28 June 2003 | by (North Carolina) – See all my reviews

I grew up in the Disney era where "Little Mermaid," "Beauty and the Beast," "Aladdin" and "The Lion King" reigned supreme among me and my elementary school pals (and to this day, if you ask one of my peers what their favorite Disney movie is, it's probably one of those or one of the Disney-Pixar creations).

But one Disney film has always remained my utter favorite and that is, indeed, "Sleeping Beauty."

Like most children, I grew up watching Disney movies -- everything from animated films like "Snow White" to "Lady and the Tramp," the semi-animated like "Mary Poppins" and "Bedknobs and Broomsticks," and the non-animated such as "The Parent Trap" and "Old Yeller." But "Sleeping Beauty" remains my favorite animated movie and you'd better believe at seventeen years of age, I'm still watching it.

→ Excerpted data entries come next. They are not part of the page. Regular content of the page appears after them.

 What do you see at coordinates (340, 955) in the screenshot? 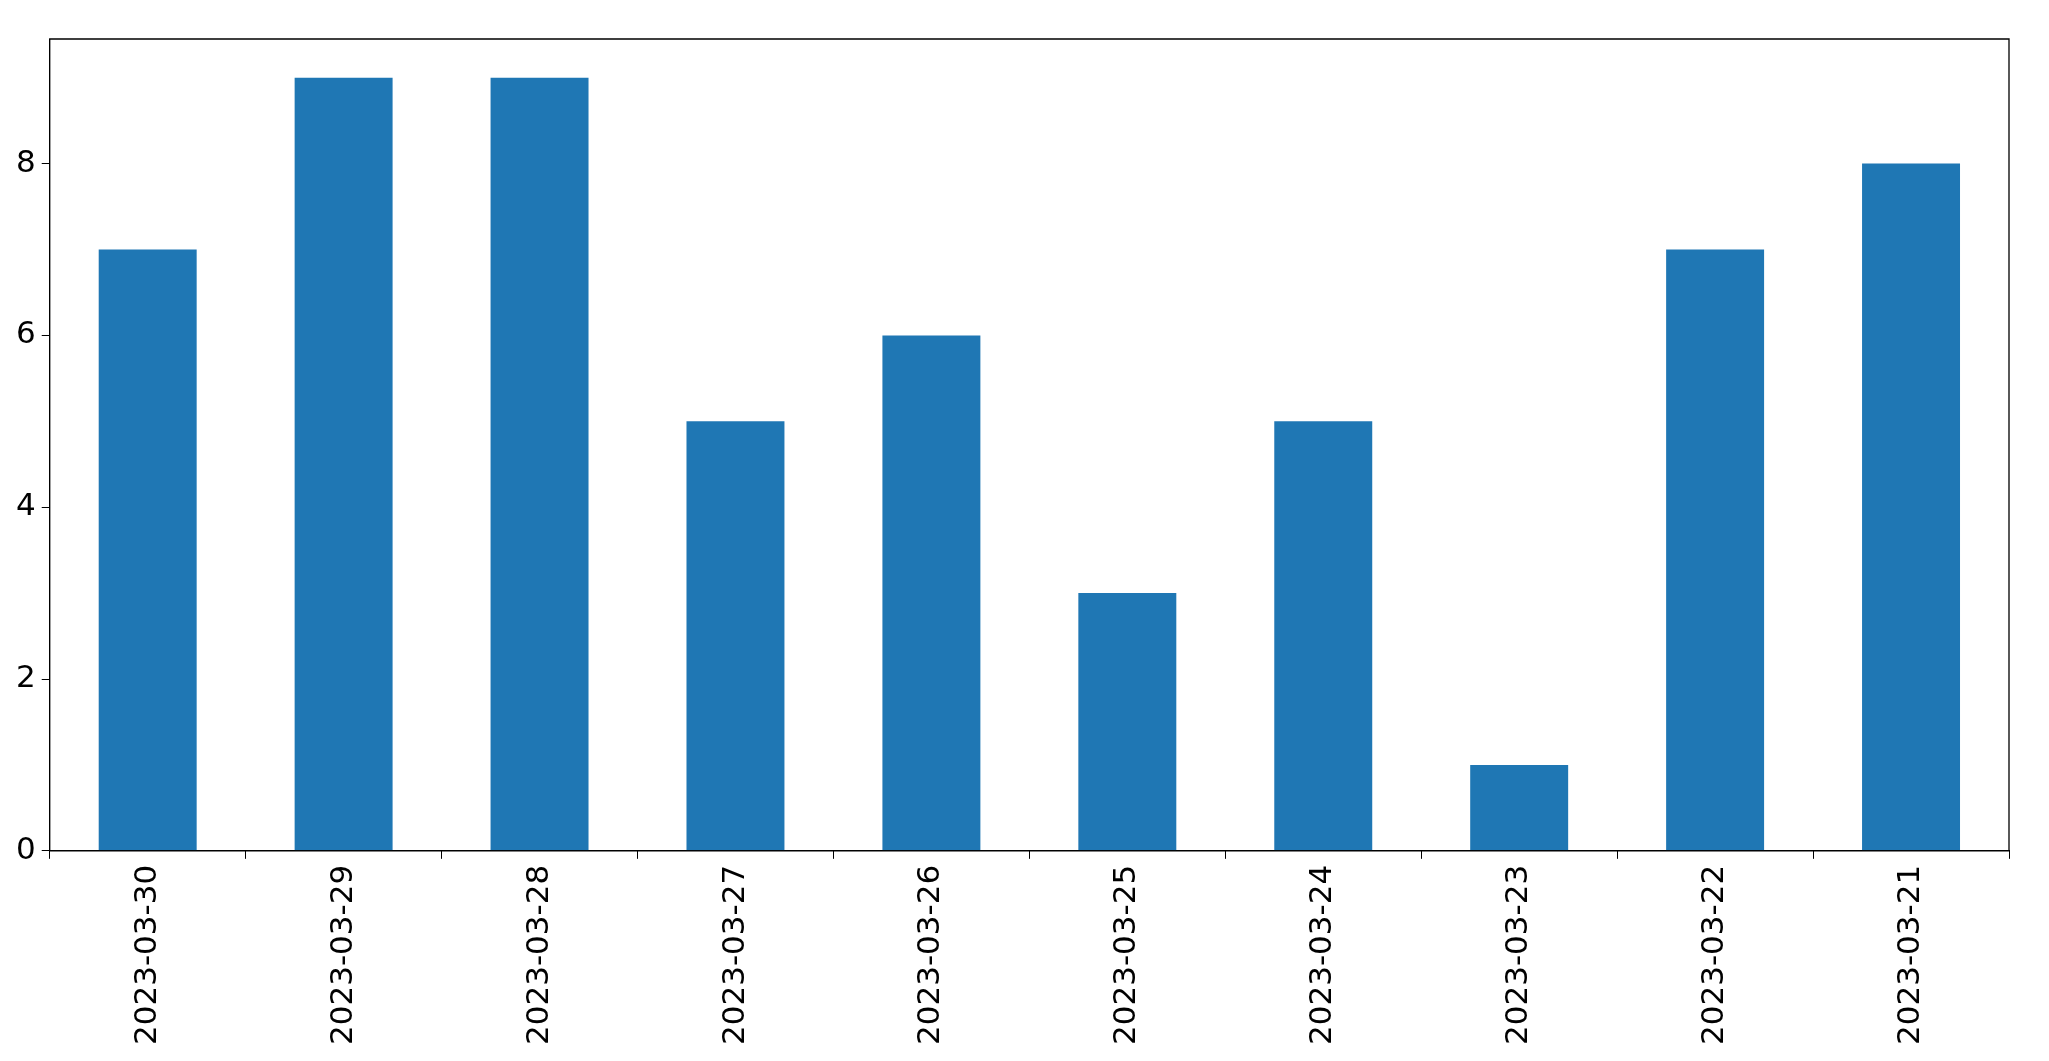
I see `x-tick-label: 2023-03-29` at bounding box center [340, 955].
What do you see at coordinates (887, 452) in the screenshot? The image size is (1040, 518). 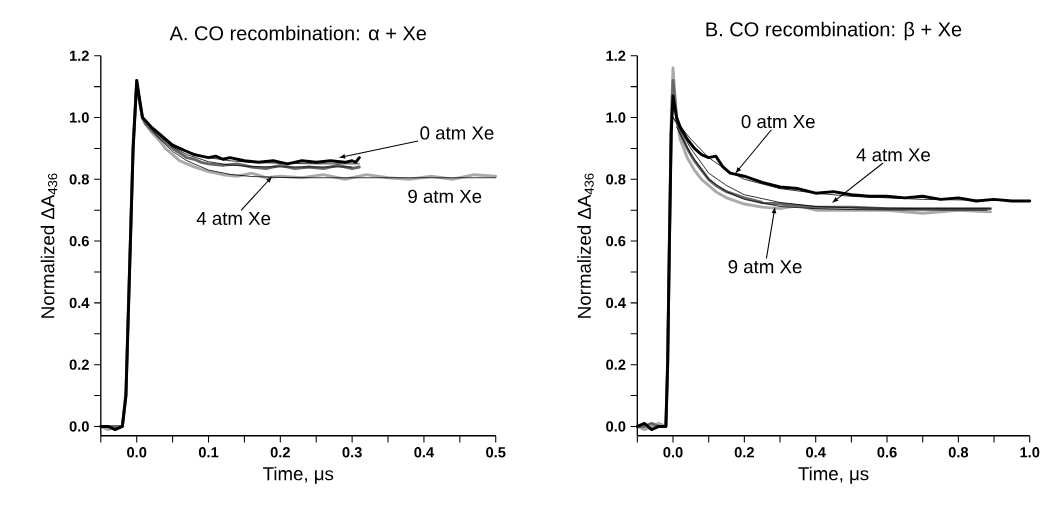 I see `x-tick-label: 0.6` at bounding box center [887, 452].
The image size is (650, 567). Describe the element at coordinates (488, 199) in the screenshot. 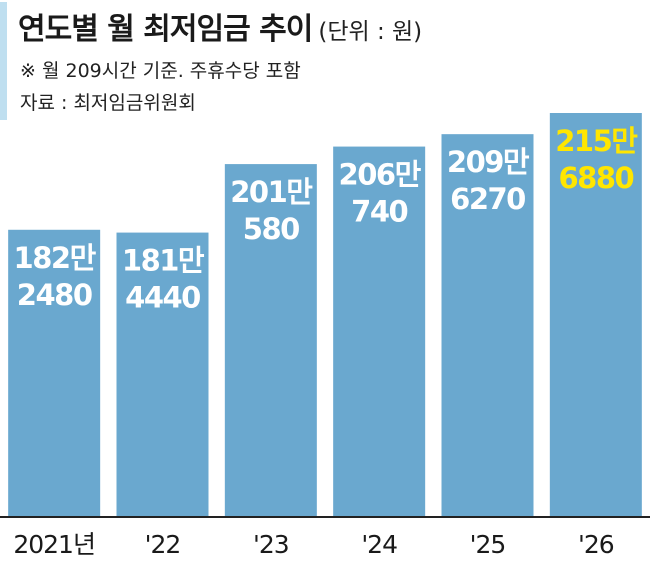

I see `bar-value-label-4-1: 6270` at that location.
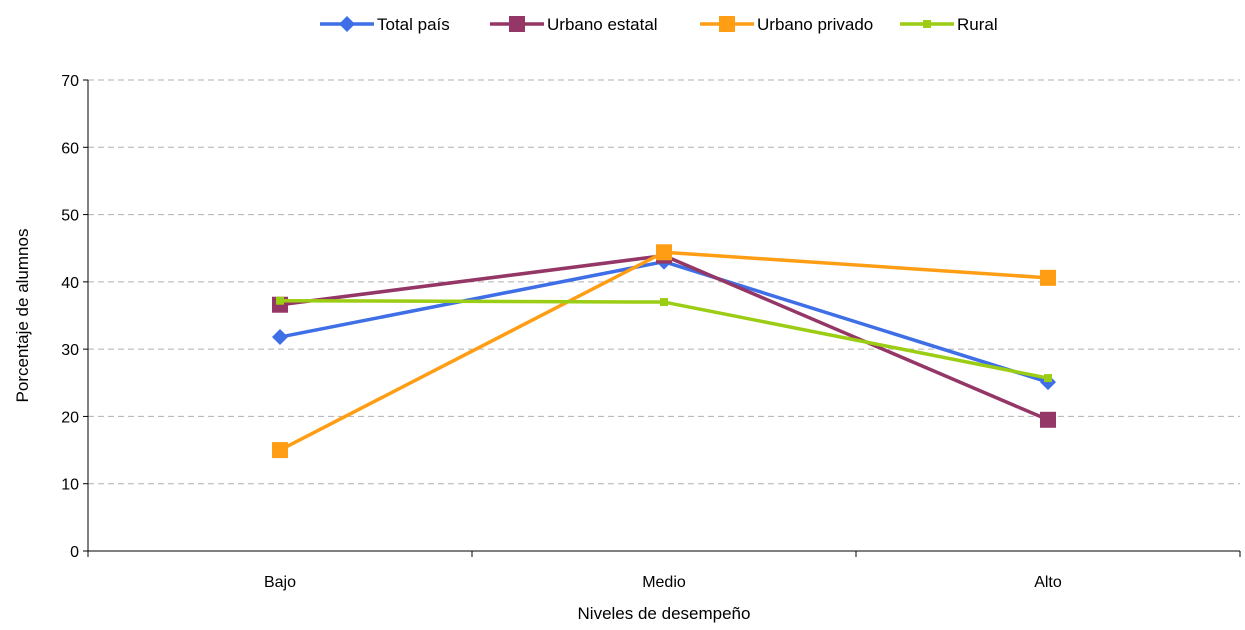 This screenshot has height=630, width=1245. What do you see at coordinates (70, 350) in the screenshot?
I see `y-tick-label: 30` at bounding box center [70, 350].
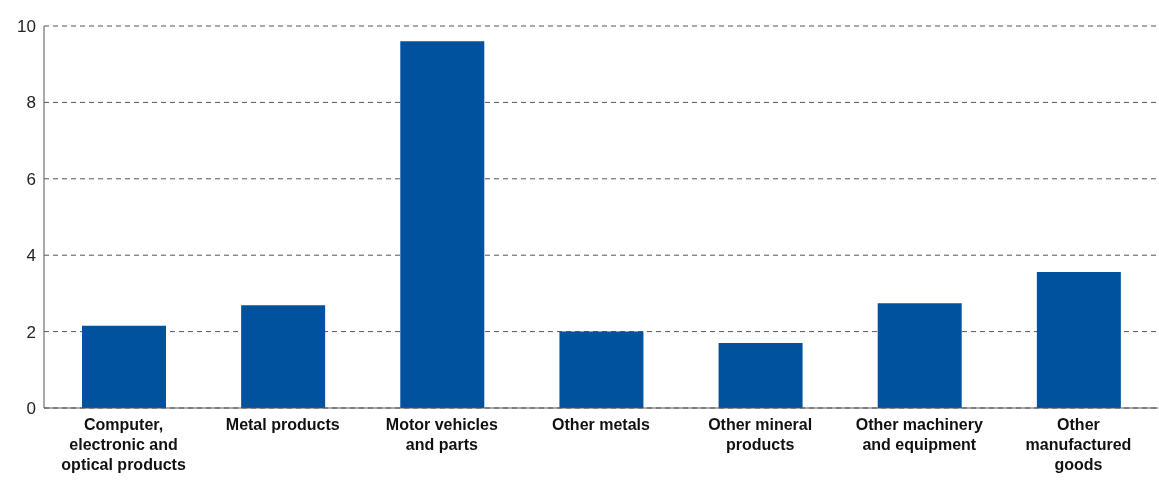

I cannot believe how the animation has been knocked in some reviews -- it's beautiful! They captured the medieval period so well and even the people look like, well, people. The score is beautiful and the songs "I Wonder" and "Once Upon a Dream" are sung wonderfully by Mary Costa. What a voice! Aurora is by far one of the prettiest Disney princesses (one thing that initially drew me to the movie as a child), following the formula with those trademark doe-eyes that Disney bestows upon all of their princesses and heroines. Prince Phillip actually does more than just show up to sing a song and say one line, a welcome change that answers the age old question, "What does she see in him anyway?" The three fairies are delightful (I always wanted to be Fauna!) and funny. And of course, there's the quintessential villain -- Maleficent. She scared me when I was younger and when I view the film now, no wonder. (For the longest time, I was also scared of Eleanor Audley period, but she's truly a marvelous actress.) And when Phillip kills her -- yeah, you'd better believe that's some scary business.

The story is beautiful and funny, the animation is divine, the music ethereal, and the voice talents extraordinary. This is a personal favorite and it comes highly recommended!